### Text shown ###

Stanford University, Spring 2016, STATS 205

Robustness of Estimators

  • Robustness properties of the three estimators the mean, the median, and the Hodges–Lehmann estimate.
  • Main measures of robustness:
    • efficiency,
    • influence,
    • and breakdown
  • Today, we focus on influence and breakdown

Sensitivity Curve

  • Function of the observations
  • The parameter \(\theta\) is a function of the cdf \(F\)
  • The observations \(x_1,x_2,\dots,x_n\) are drawn from \(F\)
  • Denote \(\widehat{\theta}\) as the estimator of \(\theta\) in the sample
  • Measure change in estimator \(\widehat{\theta}_n\) when outlier \(x\) is added to a sample \(x_n\) \[ x_n = ( x_1,x_2,\dots,x_n )^T \] \[ x_{n+1} = ( x_1,x_2,\dots,x_n,x )^T \]
  • The sensitivity curve of an estimator is \[ S(x,\widehat{\theta}) = \frac{\widehat{\theta}_{n+1} - \widehat{\theta}_n}{1/(n+1)} \]

Sensitivity Curve Example

x_n = c(1.85,2.35,-3.85,-5.25,-0.15,2.15,0.15,-0.25,-0.55,2.65)
mean(x_n)
## [1] -0.09
median(x_n)
## [1] 0
hl.loc(x_n)
## [1] 0

Sensitivity Curve Example

  • Mean is unbounded
  • Median and Hodges–Lehmann is bounded (estimators change slightly and changes soon become constant)

Influence Function

  • Sensitivity curve depends on sample \(x_1,x_2,\dots,x_n\)
  • Influence function depends on the population distribution \(F\)
  • It's a functional: a function that takes another function as its argument
  • Denote functional as \(T(F)\), e.g. median \(T(F) = F^{-1}(1/2)\)
  • Then using Gateaux derivatives (directional derivatives for functionals) \[ L_F(x) = lim_{\epsilon\to 0} \frac{T((1-\epsilon)F + \epsilon \delta_x)-T(F)}{\epsilon} \] with the point mass \(\delta_x\) corresponding to adding an outlier \(x\)

Influence Function

  • An estimator is robust if its influence function is bounded
  • The influence function for our estimators are (up to constant of proportionality and center)
    • Mean: \(x\),
    • Median: \(\operatorname{sign}(x)\), and
    • HL: \(F(x) − 0.5\)
  • Hence, mean is not robust, but median and HL are robust

Influence Function Example

Breakdown Point of an Estimator

  • Suppose we contaminate \(n-m\) points in our sample \[ \boldsymbol{x}_n^* = (x_1,\dots,x_m,x_{m+1}^*,\dots,x_n^*) \]
  • Consider the contamination to be as very large (close to \(\infty\))
  • Breaking point: the smallest value \(n-m\) so that \(\widehat{\theta}(\boldsymbol{x}_n^*)\) is meaningless
  • Finite sample breakdown point: The ratio \(\frac{n-m}{n}\)
  • Asymptotic breakdown point: If it converges to a finite value as \(n \to \infty\)

###

#### Problem requirements
Reproduce the lecture notes on robustness of estimators word for word, from "Influence Function Example" up to and including "as \(n \to \infty\)".

### Available data ###

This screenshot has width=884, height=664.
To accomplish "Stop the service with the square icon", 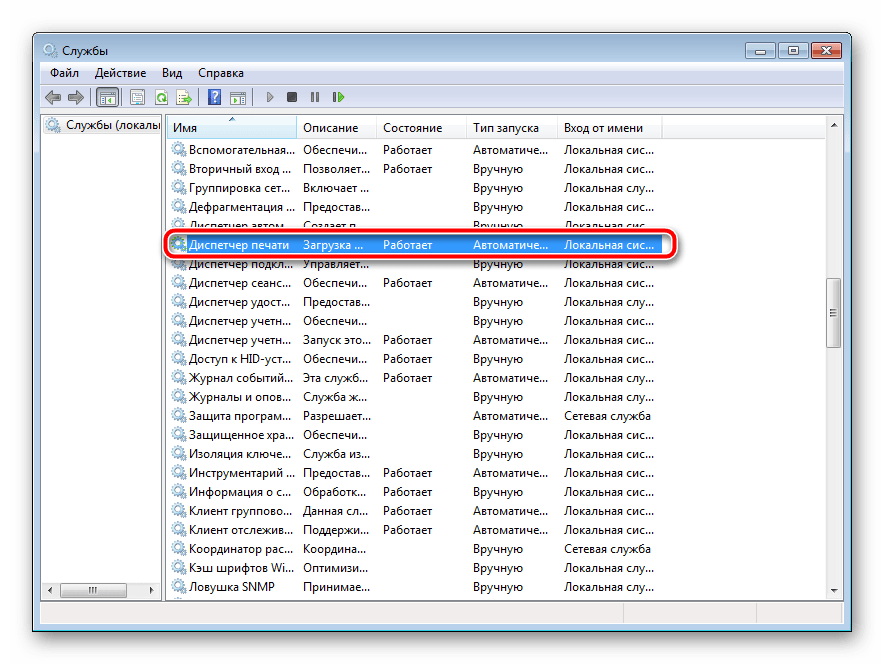I will pyautogui.click(x=292, y=97).
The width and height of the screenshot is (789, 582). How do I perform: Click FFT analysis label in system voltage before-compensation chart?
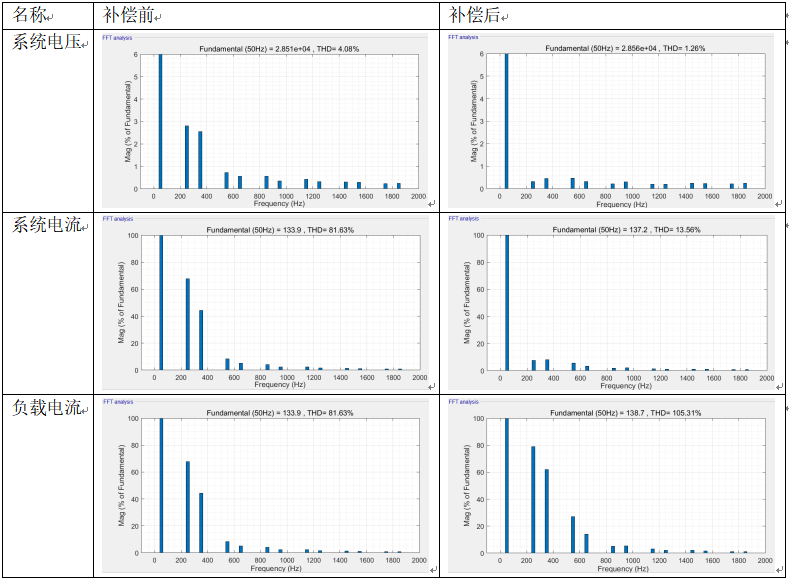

###

#### Response
Influence Function Example

Breakdown Point of an Estimator

  • Suppose we contaminate \(n-m\) points in our sample \[ \boldsymbol{x}_n^* = (x_1,\dots,x_m,x_{m+1}^*,\dots,x_n^*) \]
  • Consider the contamination to be as very large (close to \(\infty\))
  • Breaking point: the smallest value \(n-m\) so that \(\widehat{\theta}(\boldsymbol{x}_n^*)\) is meaningless
  • Finite sample breakdown point: The ratio \(\frac{n-m}{n}\)
  • Asymptotic breakdown point: If it converges to a finite value as \(n \to \infty\)